____ Raw data

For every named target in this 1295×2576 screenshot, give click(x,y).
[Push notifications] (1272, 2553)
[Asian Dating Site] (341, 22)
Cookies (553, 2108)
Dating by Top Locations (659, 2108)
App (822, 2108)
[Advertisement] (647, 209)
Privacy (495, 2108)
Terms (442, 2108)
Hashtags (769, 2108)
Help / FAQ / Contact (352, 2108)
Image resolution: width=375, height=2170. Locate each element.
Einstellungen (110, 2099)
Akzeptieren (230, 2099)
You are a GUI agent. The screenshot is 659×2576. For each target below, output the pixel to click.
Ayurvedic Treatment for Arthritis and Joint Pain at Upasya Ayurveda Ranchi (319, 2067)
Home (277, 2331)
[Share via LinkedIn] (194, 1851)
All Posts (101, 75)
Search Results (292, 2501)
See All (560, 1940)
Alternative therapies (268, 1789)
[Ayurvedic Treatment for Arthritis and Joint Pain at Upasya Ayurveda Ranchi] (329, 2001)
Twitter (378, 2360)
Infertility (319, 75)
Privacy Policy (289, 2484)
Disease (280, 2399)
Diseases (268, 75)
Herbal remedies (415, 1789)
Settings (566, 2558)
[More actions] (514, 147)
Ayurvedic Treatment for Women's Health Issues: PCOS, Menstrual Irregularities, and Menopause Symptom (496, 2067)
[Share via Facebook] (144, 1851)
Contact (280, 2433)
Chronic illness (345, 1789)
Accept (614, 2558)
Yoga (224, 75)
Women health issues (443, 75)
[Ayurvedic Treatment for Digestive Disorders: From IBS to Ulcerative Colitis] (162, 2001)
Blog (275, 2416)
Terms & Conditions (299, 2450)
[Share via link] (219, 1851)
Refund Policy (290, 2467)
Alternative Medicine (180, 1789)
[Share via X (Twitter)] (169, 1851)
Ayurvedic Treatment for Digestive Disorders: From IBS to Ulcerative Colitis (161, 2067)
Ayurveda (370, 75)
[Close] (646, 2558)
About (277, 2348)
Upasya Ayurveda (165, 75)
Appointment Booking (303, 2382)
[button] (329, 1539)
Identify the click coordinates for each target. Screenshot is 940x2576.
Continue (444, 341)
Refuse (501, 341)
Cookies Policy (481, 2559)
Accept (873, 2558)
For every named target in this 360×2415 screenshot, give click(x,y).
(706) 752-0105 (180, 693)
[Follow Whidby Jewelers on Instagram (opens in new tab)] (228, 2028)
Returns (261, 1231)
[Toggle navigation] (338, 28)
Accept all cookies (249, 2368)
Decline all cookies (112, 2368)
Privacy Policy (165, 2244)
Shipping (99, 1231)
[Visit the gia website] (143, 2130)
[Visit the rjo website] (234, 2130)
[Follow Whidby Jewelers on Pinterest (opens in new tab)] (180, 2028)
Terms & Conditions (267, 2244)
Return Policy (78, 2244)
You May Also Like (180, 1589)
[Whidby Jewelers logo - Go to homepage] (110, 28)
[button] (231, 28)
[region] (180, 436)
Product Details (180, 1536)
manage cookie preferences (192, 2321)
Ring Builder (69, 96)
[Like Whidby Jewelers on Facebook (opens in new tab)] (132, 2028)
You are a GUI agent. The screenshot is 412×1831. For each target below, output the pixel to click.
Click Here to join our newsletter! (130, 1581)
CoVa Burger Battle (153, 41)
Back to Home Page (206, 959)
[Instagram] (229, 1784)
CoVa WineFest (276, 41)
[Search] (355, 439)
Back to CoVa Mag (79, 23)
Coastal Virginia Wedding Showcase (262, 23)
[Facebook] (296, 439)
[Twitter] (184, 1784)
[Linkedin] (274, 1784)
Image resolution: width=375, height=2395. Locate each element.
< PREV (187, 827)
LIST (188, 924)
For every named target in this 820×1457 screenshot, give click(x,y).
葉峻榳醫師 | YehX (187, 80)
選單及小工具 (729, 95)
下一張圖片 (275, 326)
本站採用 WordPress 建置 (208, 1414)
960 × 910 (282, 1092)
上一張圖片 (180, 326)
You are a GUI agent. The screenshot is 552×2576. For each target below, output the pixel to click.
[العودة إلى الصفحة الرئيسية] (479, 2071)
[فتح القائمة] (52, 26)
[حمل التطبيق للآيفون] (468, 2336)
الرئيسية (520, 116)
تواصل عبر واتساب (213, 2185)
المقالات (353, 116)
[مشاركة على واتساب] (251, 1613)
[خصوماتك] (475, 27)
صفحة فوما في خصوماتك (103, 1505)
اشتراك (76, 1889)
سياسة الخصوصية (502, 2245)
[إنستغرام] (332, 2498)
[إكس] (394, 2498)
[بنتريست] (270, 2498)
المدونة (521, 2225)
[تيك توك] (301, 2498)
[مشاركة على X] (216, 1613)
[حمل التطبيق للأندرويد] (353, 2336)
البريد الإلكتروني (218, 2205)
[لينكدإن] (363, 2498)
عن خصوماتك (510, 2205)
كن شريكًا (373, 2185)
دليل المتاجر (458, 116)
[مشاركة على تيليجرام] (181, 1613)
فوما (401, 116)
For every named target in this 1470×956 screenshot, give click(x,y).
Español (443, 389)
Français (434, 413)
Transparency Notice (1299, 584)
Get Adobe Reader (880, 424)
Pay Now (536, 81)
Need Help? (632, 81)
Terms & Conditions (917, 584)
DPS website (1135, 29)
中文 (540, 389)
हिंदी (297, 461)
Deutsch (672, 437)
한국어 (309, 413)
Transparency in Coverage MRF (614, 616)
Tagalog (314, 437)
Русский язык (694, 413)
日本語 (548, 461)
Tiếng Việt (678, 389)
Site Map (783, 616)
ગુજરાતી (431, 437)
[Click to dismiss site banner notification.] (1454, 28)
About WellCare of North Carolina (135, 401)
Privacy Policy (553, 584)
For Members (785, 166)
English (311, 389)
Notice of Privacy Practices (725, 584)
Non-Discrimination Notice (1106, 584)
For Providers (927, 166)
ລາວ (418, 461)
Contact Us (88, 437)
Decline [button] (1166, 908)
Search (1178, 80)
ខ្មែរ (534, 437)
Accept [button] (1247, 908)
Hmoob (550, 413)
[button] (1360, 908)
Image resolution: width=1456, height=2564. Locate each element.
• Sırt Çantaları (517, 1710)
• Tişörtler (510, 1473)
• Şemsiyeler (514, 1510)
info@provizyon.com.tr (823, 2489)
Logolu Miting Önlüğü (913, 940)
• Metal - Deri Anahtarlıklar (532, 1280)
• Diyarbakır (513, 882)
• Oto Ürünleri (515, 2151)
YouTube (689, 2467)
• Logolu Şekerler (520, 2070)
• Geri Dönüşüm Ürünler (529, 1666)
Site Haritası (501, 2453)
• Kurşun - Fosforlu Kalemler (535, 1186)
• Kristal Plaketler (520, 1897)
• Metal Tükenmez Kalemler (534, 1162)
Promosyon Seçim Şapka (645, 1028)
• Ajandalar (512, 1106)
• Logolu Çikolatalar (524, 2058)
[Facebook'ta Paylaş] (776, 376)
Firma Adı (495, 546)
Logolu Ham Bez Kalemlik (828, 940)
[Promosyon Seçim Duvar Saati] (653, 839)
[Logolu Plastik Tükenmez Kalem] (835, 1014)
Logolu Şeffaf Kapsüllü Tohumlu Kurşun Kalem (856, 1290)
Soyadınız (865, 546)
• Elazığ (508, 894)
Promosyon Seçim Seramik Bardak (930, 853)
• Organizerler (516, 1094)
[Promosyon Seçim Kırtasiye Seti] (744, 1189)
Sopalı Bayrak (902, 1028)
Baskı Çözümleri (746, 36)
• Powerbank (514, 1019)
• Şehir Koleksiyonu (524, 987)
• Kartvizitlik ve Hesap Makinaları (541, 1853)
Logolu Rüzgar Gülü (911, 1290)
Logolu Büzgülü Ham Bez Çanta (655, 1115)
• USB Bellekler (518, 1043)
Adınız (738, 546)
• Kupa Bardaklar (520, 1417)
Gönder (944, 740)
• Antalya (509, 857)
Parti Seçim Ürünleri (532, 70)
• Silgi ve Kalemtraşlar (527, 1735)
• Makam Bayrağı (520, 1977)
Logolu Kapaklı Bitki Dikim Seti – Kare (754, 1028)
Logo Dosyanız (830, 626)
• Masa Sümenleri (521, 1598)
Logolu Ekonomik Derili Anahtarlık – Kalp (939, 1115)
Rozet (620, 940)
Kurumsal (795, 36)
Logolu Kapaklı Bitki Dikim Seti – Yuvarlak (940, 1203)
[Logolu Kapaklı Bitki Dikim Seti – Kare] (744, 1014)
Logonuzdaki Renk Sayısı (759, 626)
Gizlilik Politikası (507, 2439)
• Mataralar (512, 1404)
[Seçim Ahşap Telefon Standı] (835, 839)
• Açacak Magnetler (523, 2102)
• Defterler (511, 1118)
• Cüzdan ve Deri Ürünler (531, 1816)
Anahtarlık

________

- _Work request_: Give again, word for word, the records from their first line to the one with "Accept (873, 2558)", and leave out all else.

- _The answer_:
For every named target in this 1295×2576 screenshot, give click(x,y).
[Push notifications] (1272, 2553)
[Asian Dating Site] (341, 22)
Cookies (553, 2108)
Dating by Top Locations (659, 2108)
App (822, 2108)
[Advertisement] (647, 209)
Privacy (495, 2108)
Terms (442, 2108)
Hashtags (769, 2108)
Help / FAQ / Contact (352, 2108)
Image resolution: width=375, height=2170. Locate each element.
Einstellungen (110, 2099)
Akzeptieren (230, 2099)
You are a GUI agent. The screenshot is 659×2576. For each target below, output the pixel to click.
Ayurvedic Treatment for Arthritis and Joint Pain at Upasya Ayurveda Ranchi (319, 2067)
Home (277, 2331)
[Share via LinkedIn] (194, 1851)
All Posts (101, 75)
Search Results (292, 2501)
See All (560, 1940)
Alternative therapies (268, 1789)
[Ayurvedic Treatment for Arthritis and Joint Pain at Upasya Ayurveda Ranchi] (329, 2001)
Twitter (378, 2360)
Infertility (319, 75)
Privacy Policy (289, 2484)
Disease (280, 2399)
Diseases (268, 75)
Herbal remedies (415, 1789)
Settings (566, 2558)
[More actions] (514, 147)
Ayurvedic Treatment for Women's Health Issues: PCOS, Menstrual Irregularities, and Menopause Symptom (496, 2067)
[Share via Facebook] (144, 1851)
Contact (280, 2433)
Chronic illness (345, 1789)
Accept (614, 2558)
Yoga (224, 75)
Women health issues (443, 75)
[Ayurvedic Treatment for Digestive Disorders: From IBS to Ulcerative Colitis] (162, 2001)
Blog (275, 2416)
Terms & Conditions (299, 2450)
[Share via link] (219, 1851)
Refund Policy (290, 2467)
Alternative Medicine (180, 1789)
[Share via X (Twitter)] (169, 1851)
Ayurvedic Treatment for Digestive Disorders: From IBS to Ulcerative Colitis (161, 2067)
Ayurveda (370, 75)
[Close] (646, 2558)
About (277, 2348)
Upasya Ayurveda (165, 75)
Appointment Booking (303, 2382)
[button] (329, 1539)
Identify the click coordinates for each target. Screenshot is 940x2576.
Continue (444, 341)
Refuse (501, 341)
Cookies Policy (481, 2559)
Accept (873, 2558)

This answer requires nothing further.